● **TASK TO CARRY OUT**
Your job with the data below is to output exactly the lines from the one holding "You are a computer-use agent. 800x450 pixels." down to the one holding "The image size is (998, 736).", both included, and no others.

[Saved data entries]
BEGIN

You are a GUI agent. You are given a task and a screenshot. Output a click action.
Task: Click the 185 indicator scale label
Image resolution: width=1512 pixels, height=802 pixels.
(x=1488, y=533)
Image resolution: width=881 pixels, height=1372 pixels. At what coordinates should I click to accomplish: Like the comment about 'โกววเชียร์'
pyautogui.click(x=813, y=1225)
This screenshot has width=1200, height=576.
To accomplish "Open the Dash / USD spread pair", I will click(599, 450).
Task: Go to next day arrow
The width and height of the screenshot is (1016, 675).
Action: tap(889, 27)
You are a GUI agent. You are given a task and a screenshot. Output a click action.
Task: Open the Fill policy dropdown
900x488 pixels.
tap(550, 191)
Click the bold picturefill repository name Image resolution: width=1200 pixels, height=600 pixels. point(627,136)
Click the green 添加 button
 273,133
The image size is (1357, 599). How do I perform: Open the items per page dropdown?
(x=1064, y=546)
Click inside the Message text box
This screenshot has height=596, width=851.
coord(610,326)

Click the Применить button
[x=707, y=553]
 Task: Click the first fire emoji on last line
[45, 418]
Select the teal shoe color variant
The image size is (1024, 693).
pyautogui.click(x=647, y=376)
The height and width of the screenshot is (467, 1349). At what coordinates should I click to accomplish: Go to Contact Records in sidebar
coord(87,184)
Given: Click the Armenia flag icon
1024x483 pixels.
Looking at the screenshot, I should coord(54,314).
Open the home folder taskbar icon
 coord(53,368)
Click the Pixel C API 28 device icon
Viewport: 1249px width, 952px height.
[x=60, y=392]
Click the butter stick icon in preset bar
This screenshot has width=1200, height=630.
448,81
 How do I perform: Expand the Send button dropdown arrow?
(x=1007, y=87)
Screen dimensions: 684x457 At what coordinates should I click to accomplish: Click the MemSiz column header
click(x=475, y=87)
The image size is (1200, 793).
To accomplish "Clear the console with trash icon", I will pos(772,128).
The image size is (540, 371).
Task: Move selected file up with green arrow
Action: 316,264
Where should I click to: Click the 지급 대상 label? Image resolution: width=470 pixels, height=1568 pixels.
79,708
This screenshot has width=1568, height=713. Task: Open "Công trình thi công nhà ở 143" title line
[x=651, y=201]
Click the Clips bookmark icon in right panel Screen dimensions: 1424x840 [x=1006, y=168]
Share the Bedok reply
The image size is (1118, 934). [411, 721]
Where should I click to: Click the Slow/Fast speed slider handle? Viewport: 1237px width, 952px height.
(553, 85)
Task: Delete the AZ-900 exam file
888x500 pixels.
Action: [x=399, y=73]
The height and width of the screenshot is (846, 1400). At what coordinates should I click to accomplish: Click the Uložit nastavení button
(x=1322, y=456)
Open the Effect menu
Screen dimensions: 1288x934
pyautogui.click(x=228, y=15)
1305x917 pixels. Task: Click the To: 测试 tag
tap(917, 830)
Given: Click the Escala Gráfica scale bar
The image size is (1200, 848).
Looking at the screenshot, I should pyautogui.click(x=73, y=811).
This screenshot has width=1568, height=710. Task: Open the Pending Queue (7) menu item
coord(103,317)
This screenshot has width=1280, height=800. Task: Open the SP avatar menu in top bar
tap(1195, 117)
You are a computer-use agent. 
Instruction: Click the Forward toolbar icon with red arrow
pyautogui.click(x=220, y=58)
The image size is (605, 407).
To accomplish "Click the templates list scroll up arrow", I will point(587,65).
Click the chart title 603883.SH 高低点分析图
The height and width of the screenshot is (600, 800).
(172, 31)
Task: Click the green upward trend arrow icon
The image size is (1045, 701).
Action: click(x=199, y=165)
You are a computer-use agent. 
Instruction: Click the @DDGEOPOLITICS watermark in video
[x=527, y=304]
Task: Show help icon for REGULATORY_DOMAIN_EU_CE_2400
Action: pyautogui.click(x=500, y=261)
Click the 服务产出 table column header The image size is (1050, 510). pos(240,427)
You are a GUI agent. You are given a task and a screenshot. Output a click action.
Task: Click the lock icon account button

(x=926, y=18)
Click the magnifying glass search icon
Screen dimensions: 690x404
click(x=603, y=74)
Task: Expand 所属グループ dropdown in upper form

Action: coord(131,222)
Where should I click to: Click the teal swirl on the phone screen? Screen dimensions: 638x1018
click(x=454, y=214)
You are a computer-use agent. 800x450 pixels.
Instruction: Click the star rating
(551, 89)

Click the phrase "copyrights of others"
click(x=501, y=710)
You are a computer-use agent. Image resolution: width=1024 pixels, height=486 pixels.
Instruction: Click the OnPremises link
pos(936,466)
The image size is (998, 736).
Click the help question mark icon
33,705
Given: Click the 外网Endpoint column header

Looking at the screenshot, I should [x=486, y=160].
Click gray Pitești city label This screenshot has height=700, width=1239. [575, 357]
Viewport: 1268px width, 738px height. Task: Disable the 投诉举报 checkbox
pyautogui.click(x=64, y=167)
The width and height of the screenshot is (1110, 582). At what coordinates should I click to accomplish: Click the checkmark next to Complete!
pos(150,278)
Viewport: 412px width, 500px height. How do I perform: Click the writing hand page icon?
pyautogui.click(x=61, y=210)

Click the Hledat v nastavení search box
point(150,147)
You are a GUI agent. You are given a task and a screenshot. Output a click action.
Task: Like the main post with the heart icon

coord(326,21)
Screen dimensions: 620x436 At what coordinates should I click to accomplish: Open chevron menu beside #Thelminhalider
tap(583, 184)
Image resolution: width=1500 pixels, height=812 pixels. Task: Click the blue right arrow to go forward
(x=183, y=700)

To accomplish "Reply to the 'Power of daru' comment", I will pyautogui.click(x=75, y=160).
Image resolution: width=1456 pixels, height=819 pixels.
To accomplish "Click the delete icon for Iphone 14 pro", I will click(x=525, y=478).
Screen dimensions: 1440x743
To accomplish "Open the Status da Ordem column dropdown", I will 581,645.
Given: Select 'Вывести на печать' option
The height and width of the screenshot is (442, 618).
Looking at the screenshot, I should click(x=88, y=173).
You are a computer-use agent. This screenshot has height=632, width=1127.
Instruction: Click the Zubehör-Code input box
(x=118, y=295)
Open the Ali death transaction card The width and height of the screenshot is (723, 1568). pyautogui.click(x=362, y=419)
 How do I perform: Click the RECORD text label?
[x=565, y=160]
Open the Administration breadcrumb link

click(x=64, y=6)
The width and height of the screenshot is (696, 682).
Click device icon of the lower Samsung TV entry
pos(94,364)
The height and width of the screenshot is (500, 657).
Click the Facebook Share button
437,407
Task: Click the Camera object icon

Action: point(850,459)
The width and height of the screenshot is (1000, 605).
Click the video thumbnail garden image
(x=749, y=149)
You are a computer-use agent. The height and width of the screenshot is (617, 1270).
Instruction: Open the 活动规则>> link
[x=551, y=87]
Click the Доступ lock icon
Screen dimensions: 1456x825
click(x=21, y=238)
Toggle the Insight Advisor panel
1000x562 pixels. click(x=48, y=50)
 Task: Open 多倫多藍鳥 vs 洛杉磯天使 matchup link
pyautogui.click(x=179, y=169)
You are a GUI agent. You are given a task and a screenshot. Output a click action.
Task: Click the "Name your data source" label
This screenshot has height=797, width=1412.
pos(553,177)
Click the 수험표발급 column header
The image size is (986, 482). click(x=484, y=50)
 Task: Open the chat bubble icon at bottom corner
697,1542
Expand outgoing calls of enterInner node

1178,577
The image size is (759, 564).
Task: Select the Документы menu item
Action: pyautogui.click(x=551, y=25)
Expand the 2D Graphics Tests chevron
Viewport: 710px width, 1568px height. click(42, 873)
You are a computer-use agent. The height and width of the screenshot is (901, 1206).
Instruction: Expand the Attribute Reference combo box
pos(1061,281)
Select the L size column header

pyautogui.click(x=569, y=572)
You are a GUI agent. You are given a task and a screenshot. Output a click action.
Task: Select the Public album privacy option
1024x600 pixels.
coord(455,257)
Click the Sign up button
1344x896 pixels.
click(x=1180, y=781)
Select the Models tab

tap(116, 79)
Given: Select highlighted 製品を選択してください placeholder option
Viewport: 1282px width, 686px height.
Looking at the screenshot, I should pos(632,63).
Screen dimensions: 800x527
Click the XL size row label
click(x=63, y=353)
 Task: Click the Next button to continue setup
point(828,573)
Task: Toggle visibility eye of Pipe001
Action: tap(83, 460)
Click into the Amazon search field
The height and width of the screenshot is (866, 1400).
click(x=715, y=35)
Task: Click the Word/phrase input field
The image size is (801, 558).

END

● **SOLUTION FOR THIS TASK**
You are a computer-use agent. 800x450 pixels.
Instruction: Click the star rating
(551, 89)

Click the phrase "copyrights of others"
click(x=501, y=710)
You are a computer-use agent. Image resolution: width=1024 pixels, height=486 pixels.
Instruction: Click the OnPremises link
pos(936,466)
The image size is (998, 736).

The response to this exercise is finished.